M87’s blackhole precessing, indicating its spin.

Up next for CSS SZ-17, a next-gen crew craft, and a major expansion.
  • Around October 26, Shenzhou-17 (SZ-17) is planned for launch to the Tiangong Chinese Space Station (CSS) on a Long March 2F rocket from the Jiuquan Satellite Launch Center in the Gobi Desert, Inner Mongolia. This will be the 12th crewed flight and the 17th flight overall for the Shenzhou ‘Divine Vessel’ program since its first launch back in 1999. SZ-17 and its three-member Taikonaut crew, who are typically selected from the People's Liberation Army Astronaut Corps and revealed publicly just a day before departure, are expected to dock with the station’s Tianhe forward port about 6.5 hours after launch and remain aboard for six months (the station’s longest yet). SZ-16’s commander Jing Haipeng, engineer Zhu Yangzhu, and civilian astronaut Gui Haichao will acquaint the new crew with the station for ~4 days before returning to Earth, completing their 5-month mission. The SZ-17 team will carry on China’s 36-year project of in-space seed breeding, perform spacewalks for hardware installations, and conduct the 5th ‘Tiangong Class’ of the student educational series.
  • Intended to replace the fully expendable, 3-module, 8,100-kg Shenzhou craft is the upcoming, partially reusable, 2-module Xinyidai Zairen Feichuan (XZF) ‘new generation crewed spaceship’. The XZF low-Earth orbit variant will have a mass of about 14,000 kg and transport 4-7 people back and forth to CSS, while the larger 26,000-kg ship (originally 21,600 kg) will carry a crew of three into cislunar space. Its first test flights are planned for 2027-28 in pursuit of a crewed lunar landing by 2030.

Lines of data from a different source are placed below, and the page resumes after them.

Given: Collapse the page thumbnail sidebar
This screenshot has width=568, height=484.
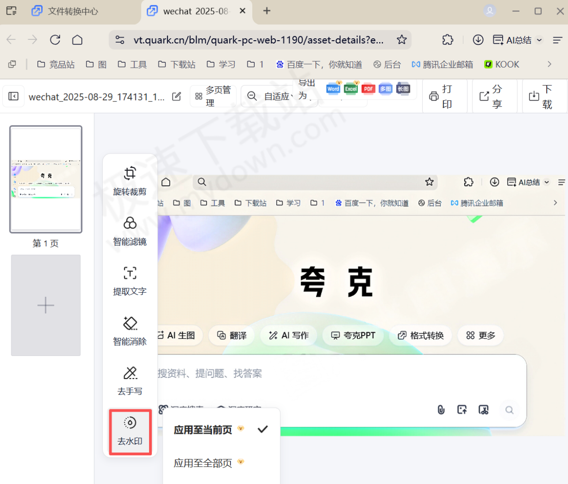Looking at the screenshot, I should coord(13,95).
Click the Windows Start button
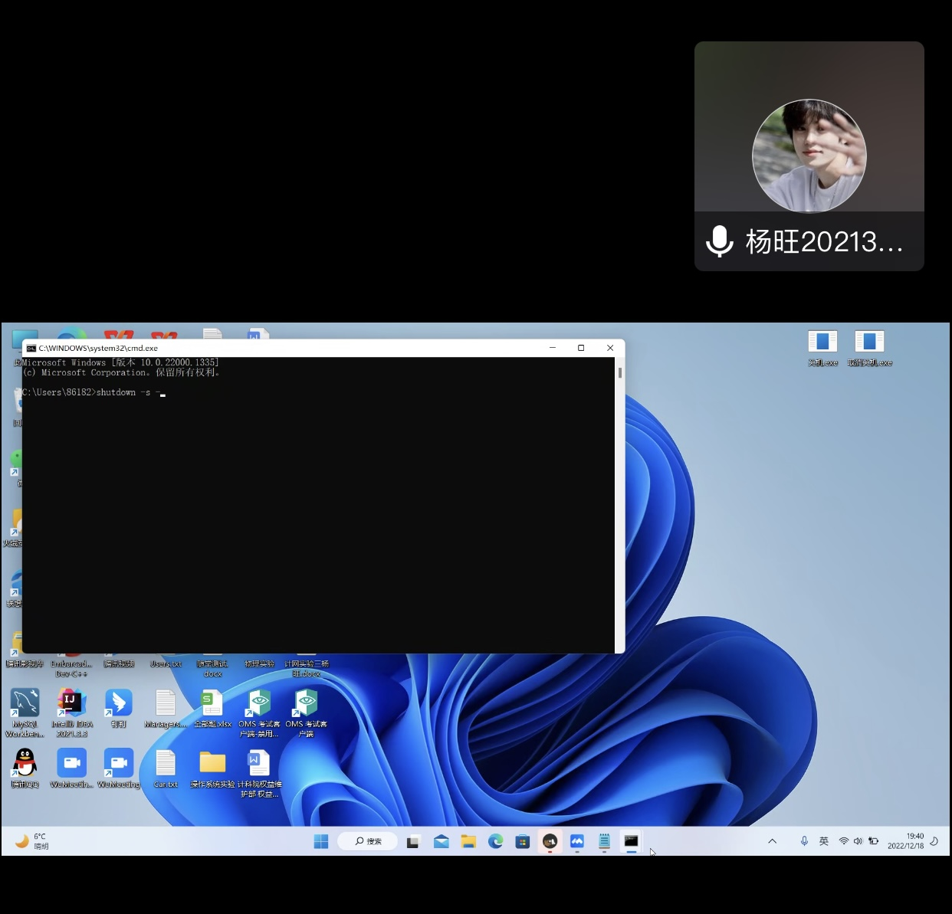 321,841
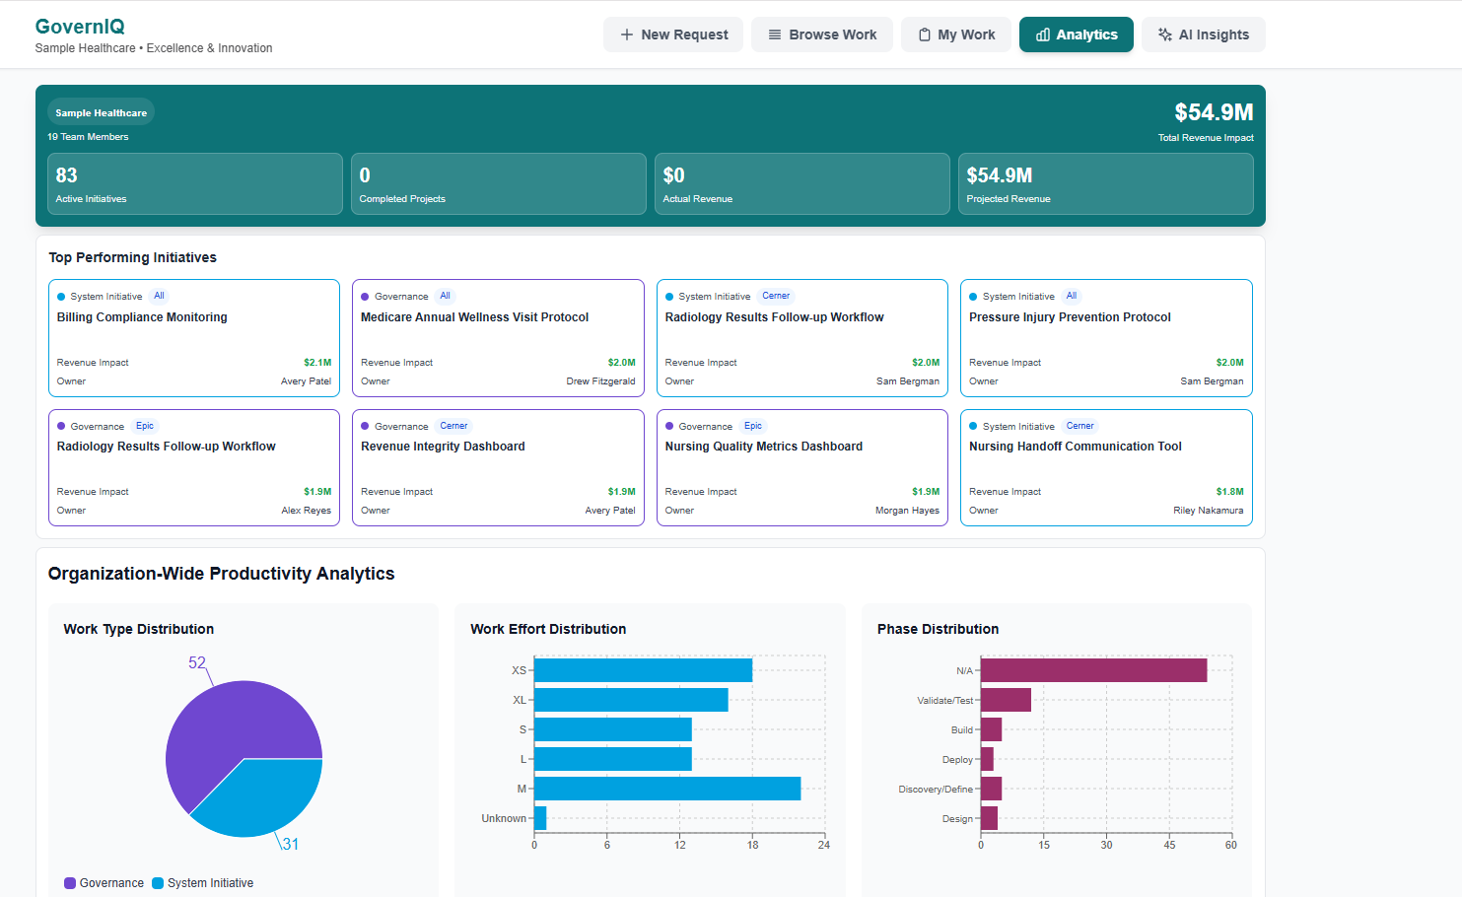The width and height of the screenshot is (1462, 897).
Task: Click the clipboard icon on My Work
Action: tap(924, 35)
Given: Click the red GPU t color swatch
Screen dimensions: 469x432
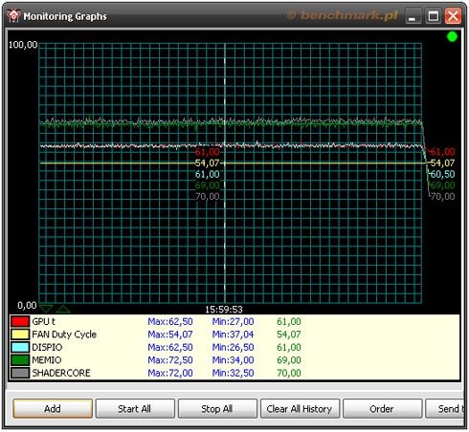Looking at the screenshot, I should 20,321.
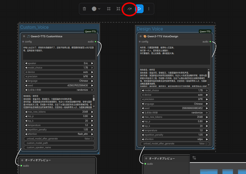Click the frame/grid icon in the toolbar
This screenshot has height=174, width=246.
(x=109, y=9)
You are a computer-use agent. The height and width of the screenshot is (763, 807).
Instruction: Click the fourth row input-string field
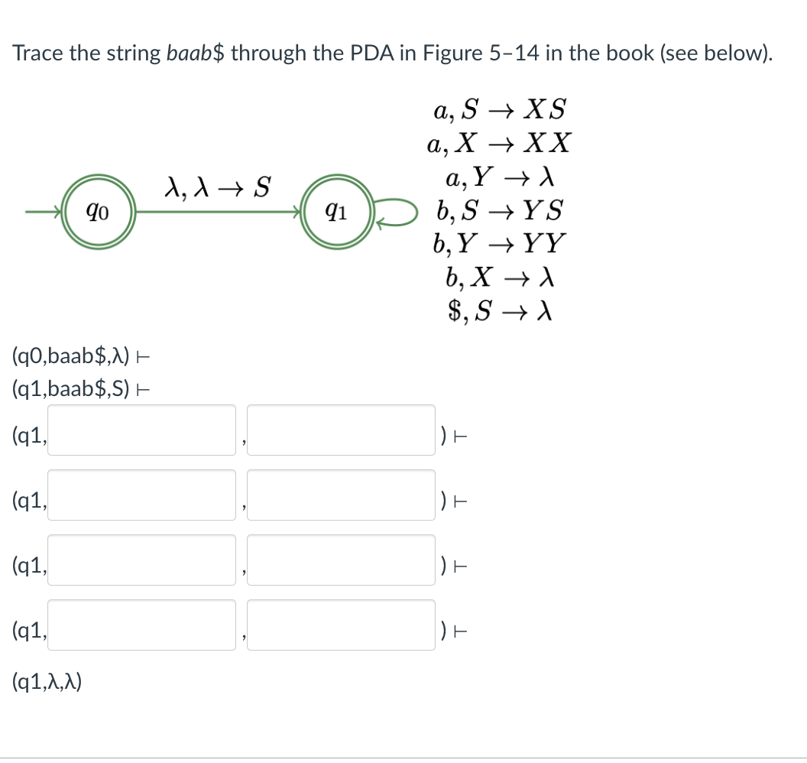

  • In the meantime, CSS is expected to be permanently occupied with rotating crews including the addition of civilian and international visitors for at least a decade. The currently T-shaped, three-module station will be expanded into an X shape with the launch of a new module that was constructed as a backup for the CSS core module, Tianhe. This additional engineering module with six docking ports is being reconfigured into a multipurpose module to allow for the permanent attachment of two more ~20-ton modules (bringing the station’s attached module count to six), an increased number of visiting and experimental spacecraft (including inflatable habitats), and additional internal and external research platforms. 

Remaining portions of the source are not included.